[Stored data entries]
——

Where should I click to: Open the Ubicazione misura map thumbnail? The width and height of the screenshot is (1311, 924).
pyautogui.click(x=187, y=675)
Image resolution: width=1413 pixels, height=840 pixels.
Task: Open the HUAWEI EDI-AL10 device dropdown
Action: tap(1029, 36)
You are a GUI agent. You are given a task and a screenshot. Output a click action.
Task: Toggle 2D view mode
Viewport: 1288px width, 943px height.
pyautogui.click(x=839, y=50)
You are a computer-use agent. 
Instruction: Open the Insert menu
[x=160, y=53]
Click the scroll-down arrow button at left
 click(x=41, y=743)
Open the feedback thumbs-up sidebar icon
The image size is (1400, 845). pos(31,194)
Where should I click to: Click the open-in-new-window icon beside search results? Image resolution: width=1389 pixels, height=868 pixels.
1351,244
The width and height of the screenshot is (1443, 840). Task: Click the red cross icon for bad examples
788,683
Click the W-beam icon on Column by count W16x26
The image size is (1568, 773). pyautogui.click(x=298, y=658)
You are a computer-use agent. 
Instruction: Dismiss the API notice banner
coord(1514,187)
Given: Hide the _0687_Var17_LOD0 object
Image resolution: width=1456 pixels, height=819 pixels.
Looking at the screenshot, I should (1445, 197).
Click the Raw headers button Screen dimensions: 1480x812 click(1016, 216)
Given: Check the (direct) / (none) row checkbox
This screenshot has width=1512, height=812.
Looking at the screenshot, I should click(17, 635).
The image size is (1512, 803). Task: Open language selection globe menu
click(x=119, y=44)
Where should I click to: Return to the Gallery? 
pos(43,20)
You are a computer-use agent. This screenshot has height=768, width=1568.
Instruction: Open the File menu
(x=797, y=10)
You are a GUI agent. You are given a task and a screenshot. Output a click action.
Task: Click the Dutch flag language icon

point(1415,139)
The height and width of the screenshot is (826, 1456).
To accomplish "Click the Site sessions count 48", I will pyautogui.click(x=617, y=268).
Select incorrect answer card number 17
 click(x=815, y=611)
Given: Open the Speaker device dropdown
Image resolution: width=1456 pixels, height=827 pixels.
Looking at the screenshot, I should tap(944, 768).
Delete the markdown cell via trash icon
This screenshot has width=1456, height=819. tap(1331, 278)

——

■ **Your instructions**
Set down the lines above as they stand, starting with the first line and ending with the line that contains "Task: Toggle 2D view mode".

■ **Response area**
Where should I click to: Open the Ubicazione misura map thumbnail? The width and height of the screenshot is (1311, 924).
pyautogui.click(x=187, y=675)
Image resolution: width=1413 pixels, height=840 pixels.
Task: Open the HUAWEI EDI-AL10 device dropdown
Action: tap(1029, 36)
You are a GUI agent. You are given a task and a screenshot. Output a click action.
Task: Toggle 2D view mode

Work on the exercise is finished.